## Work to be completed:
Copy the lines below without changes, starting at the line that contains "Given: Delete the" and ending at the last line, both included. Leave the pictures out of your copy.

(Recorded data)
======

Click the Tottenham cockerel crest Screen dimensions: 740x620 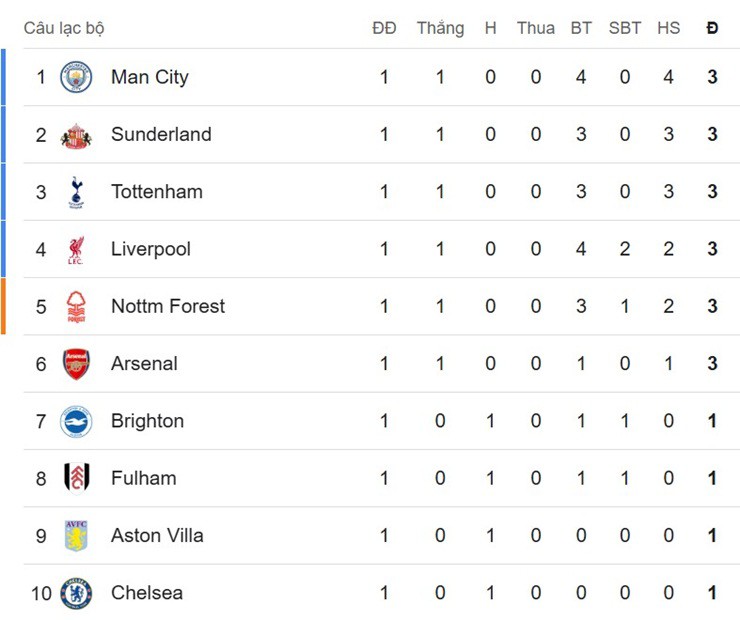click(76, 192)
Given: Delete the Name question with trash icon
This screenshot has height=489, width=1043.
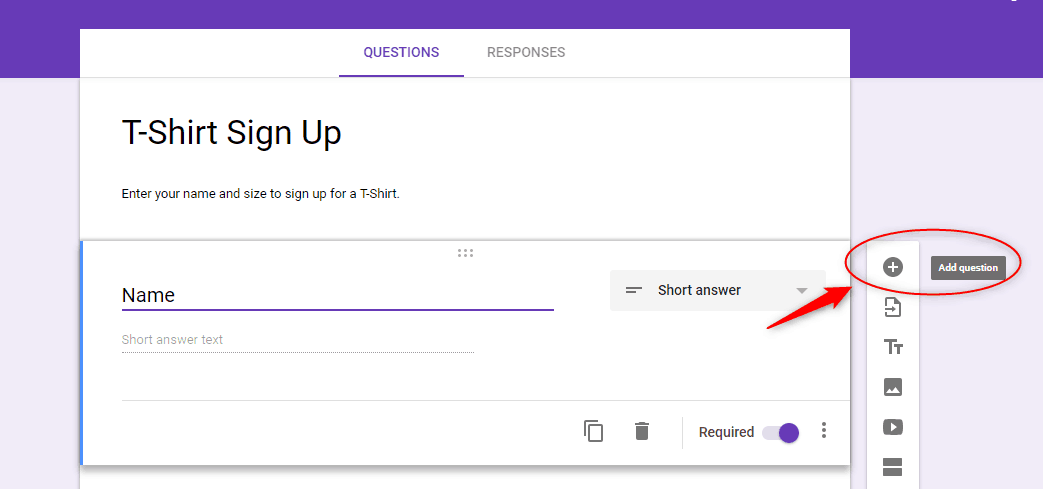Looking at the screenshot, I should pos(641,431).
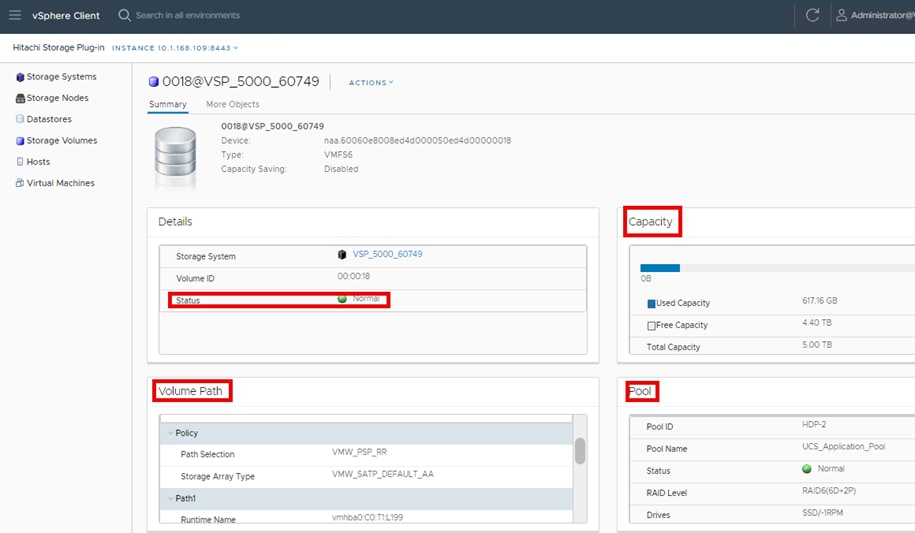Switch to the More Objects tab
Image resolution: width=915 pixels, height=533 pixels.
(x=232, y=104)
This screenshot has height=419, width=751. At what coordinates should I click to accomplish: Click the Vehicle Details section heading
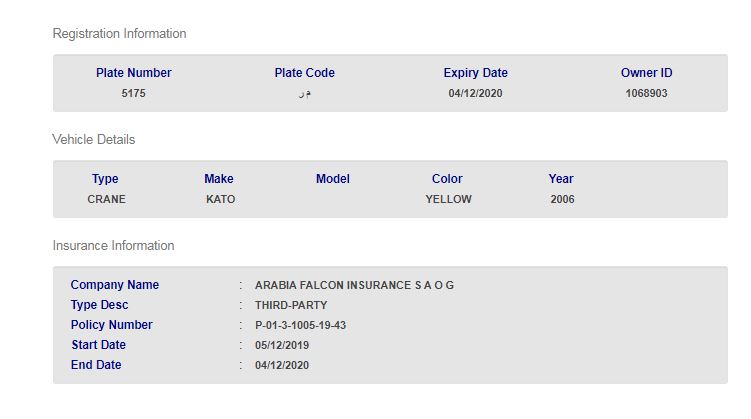[93, 140]
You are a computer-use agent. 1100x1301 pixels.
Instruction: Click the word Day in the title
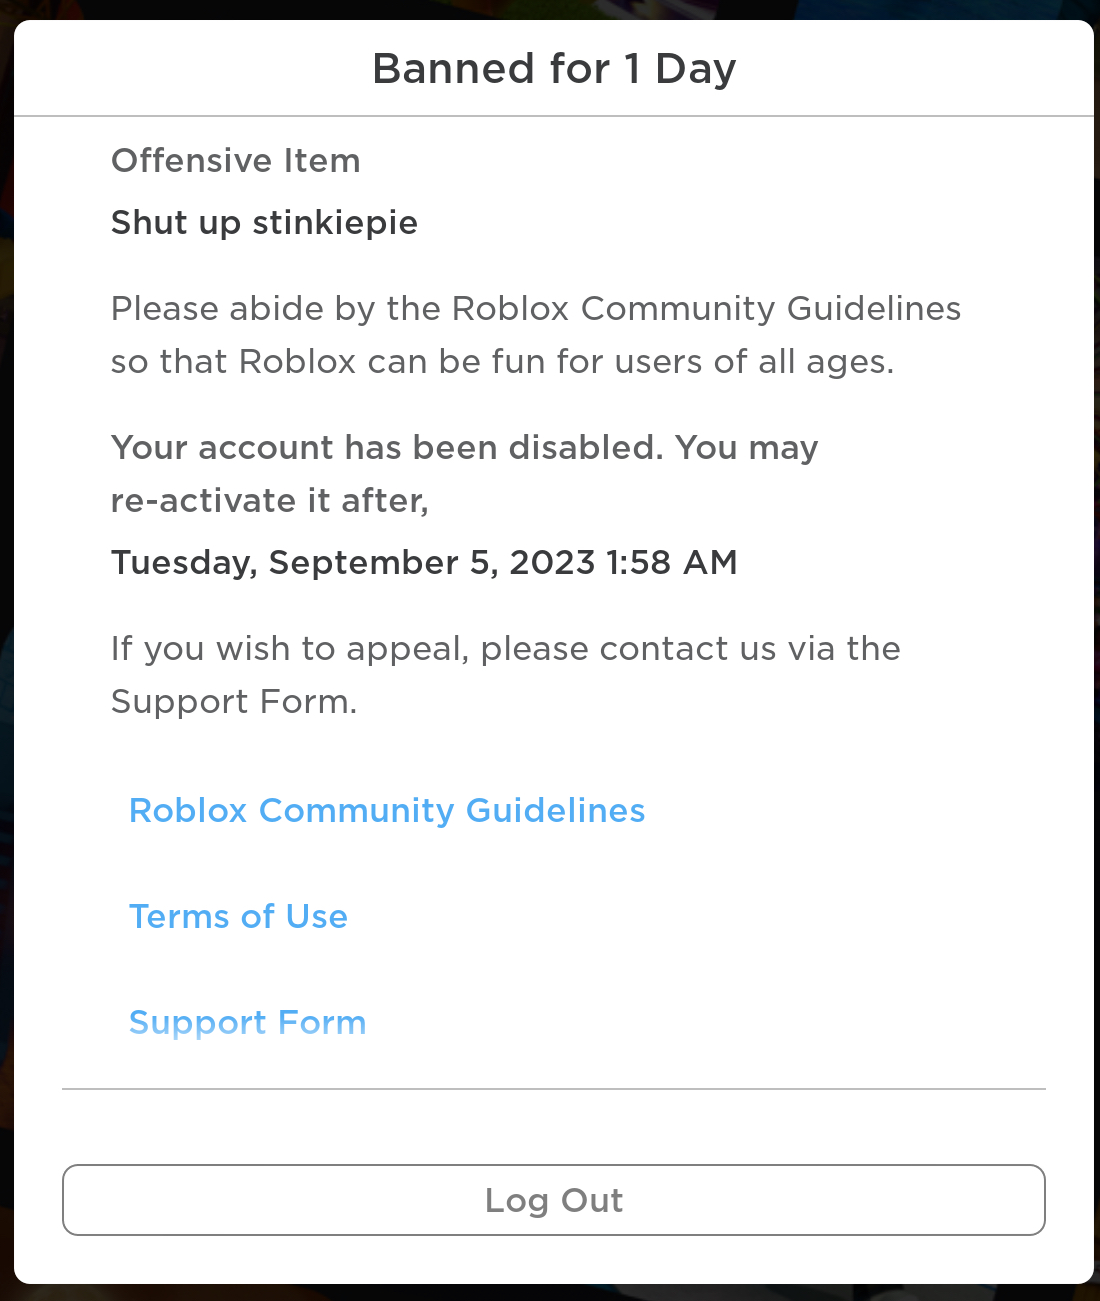coord(696,70)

======

## Worked answer:
Given: Delete the Name question with trash icon
This screenshot has height=489, width=1043.
Looking at the screenshot, I should pos(641,431).
Switch to the More Objects tab
Image resolution: width=915 pixels, height=533 pixels.
(x=232, y=104)
This screenshot has height=419, width=751. At what coordinates should I click to accomplish: Click the Vehicle Details section heading
[93, 140]
You are a computer-use agent. 1100x1301 pixels.
Instruction: Click the word Day in the title
coord(696,70)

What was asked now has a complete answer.